> _EXCERPT_:
In this section, we introduce the proposed CXR images denoising network MPR-CNN in detail, containing MNEB, ECSA, and AMFF. The ECSA module is designed to make the network focus more on texture details in CXR images and reduce the parameters by 1D convolution instead of full connection layer. The AMFF module based on attention, rather than simple concatenation or summation for feature fusion, is utilized to improve the expression of the network. The MNEB is utilized for fusing information from high and low resolution features, which is included the ECSA and the AMFF. Also, the whole network uses residual blocks to reduce the difficulty of network learning. Further, the SSIML1 loss and the cosine annealing strategy [61] are set to train our MPR-CNN. We will describe these methods in later subsections.

3.1 Network architecture

The network architecture of the proposed MPR-CNN consisted of ECSA, AMFF, and MNEB is shown in Fig. 1. Here, “DS” and “US” stand for downsampling and upsampling, respectively. First, the MPR-CNN applies a convolutional layer with the filter size of 1 × 3 × 3 × 48 to extract low-level features from the input X (noisy CXR images). Then, the feature maps pass through several layers of MNEB modules that will describe in Sect. 3.2. The MNEB is the fundamental building block of MPR-CNN. Next, we use a convolutional layer with filter size of 48 × 3 × 3 × 1 again to obtain the desired residual image R(X). At last, we can subtract R(X) from X to get the output (denoised CXR images).

Fig. 1
figure 1

Network architecture of the proposed MPR-CNN

3.2 Multi-resolution noise extraction block (MNEB)

Collected data entries
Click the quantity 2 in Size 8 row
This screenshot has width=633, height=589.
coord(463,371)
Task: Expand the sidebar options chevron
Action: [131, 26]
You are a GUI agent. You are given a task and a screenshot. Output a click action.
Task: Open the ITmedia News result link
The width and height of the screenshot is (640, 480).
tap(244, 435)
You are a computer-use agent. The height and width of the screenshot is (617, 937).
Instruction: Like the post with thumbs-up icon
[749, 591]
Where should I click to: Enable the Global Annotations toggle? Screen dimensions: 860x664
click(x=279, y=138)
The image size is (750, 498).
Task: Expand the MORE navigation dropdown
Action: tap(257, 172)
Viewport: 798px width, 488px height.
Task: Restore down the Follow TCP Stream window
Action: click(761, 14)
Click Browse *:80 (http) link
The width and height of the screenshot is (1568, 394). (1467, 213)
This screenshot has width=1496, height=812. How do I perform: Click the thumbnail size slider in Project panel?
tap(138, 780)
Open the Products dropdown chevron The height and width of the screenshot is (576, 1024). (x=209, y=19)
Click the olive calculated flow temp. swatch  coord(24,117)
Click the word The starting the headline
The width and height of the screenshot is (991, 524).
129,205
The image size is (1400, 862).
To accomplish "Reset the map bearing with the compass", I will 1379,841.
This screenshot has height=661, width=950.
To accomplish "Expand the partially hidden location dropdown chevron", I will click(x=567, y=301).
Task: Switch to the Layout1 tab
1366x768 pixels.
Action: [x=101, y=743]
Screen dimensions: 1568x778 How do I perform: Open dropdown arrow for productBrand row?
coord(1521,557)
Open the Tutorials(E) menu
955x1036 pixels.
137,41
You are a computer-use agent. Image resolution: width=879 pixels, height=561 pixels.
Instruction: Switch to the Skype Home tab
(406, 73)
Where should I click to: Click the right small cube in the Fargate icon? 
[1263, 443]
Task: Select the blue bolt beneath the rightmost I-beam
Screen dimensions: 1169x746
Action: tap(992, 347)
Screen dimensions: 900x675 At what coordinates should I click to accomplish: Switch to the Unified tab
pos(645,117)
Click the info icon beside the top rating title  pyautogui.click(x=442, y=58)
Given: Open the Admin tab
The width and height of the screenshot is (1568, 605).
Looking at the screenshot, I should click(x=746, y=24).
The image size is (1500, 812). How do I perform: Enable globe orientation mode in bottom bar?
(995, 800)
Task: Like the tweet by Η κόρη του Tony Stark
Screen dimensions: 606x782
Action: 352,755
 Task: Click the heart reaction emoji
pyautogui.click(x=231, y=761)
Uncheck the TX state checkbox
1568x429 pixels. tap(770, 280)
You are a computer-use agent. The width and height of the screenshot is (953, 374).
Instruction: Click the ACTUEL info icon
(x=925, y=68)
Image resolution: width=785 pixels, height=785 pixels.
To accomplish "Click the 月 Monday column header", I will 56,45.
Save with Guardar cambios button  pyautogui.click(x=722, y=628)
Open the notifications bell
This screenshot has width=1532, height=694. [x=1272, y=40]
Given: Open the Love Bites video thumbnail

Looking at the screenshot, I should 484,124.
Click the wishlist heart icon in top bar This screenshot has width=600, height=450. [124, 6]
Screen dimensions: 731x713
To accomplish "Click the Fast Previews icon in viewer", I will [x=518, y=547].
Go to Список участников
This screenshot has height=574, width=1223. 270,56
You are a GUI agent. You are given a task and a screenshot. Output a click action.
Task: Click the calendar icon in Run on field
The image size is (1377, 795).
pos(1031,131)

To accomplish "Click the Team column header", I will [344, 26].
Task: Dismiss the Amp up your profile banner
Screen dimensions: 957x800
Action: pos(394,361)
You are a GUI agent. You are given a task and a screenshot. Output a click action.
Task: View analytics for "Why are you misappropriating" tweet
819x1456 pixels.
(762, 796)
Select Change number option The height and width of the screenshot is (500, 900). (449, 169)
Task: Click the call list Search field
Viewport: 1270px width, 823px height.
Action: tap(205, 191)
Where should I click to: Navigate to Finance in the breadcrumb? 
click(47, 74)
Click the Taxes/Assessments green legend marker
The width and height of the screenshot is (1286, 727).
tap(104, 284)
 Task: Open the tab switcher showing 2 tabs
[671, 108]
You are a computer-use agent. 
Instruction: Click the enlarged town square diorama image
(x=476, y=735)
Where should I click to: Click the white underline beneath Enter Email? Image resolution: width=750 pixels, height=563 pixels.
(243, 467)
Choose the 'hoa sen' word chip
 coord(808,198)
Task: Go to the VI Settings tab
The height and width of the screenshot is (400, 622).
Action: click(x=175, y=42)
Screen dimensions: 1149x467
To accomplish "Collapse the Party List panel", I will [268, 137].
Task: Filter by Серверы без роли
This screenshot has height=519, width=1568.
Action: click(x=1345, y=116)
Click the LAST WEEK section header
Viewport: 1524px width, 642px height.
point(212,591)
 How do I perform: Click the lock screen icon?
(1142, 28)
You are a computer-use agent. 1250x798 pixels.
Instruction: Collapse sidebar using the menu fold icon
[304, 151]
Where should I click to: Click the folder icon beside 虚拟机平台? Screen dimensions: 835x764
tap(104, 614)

> _INSTRUCTIONS_:
A) Reproduce the part of the MPR-CNN excerpt that begins at the words "In this section, we" and stops after the words "in later subsections.".
B) Using the MPR-CNN excerpt, decide whether each statement agrees with it, answering yes or no and quoting the deciding words: (i) The ECSA module reduces parameters by using 1D convolution in place of a full connection layer. (ii) The AMFF module fuses features through simple concatenation. (iii) The output is obtained by adding R(X) to X.
The listing plays no part in this.

> _SOLVED PROBLEMS_:
A)
In this section, we introduce the proposed CXR images denoising network MPR-CNN in detail, containing MNEB, ECSA, and AMFF. The ECSA module is designed to make the network focus more on texture details in CXR images and reduce the parameters by 1D convolution instead of full connection layer. The AMFF module based on attention, rather than simple concatenation or summation for feature fusion, is utilized to improve the expression of the network. The MNEB is utilized for fusing information from high and low resolution features, which is included the ECSA and the AMFF. Also, the whole network uses residual blocks to reduce the difficulty of network learning. Further, the SSIML1 loss and the cosine annealing strategy [61] are set to train our MPR-CNN. We will describe these methods in later subsections.

B)
(i) Yes: "reduce the parameters by 1D convolution instead of full connection layer"
(ii) No: "based on attention, rather than simple concatenation or summation for feature fusion"
(iii) No: "we can subtract R(X) from X to get the output (denoised CXR images)"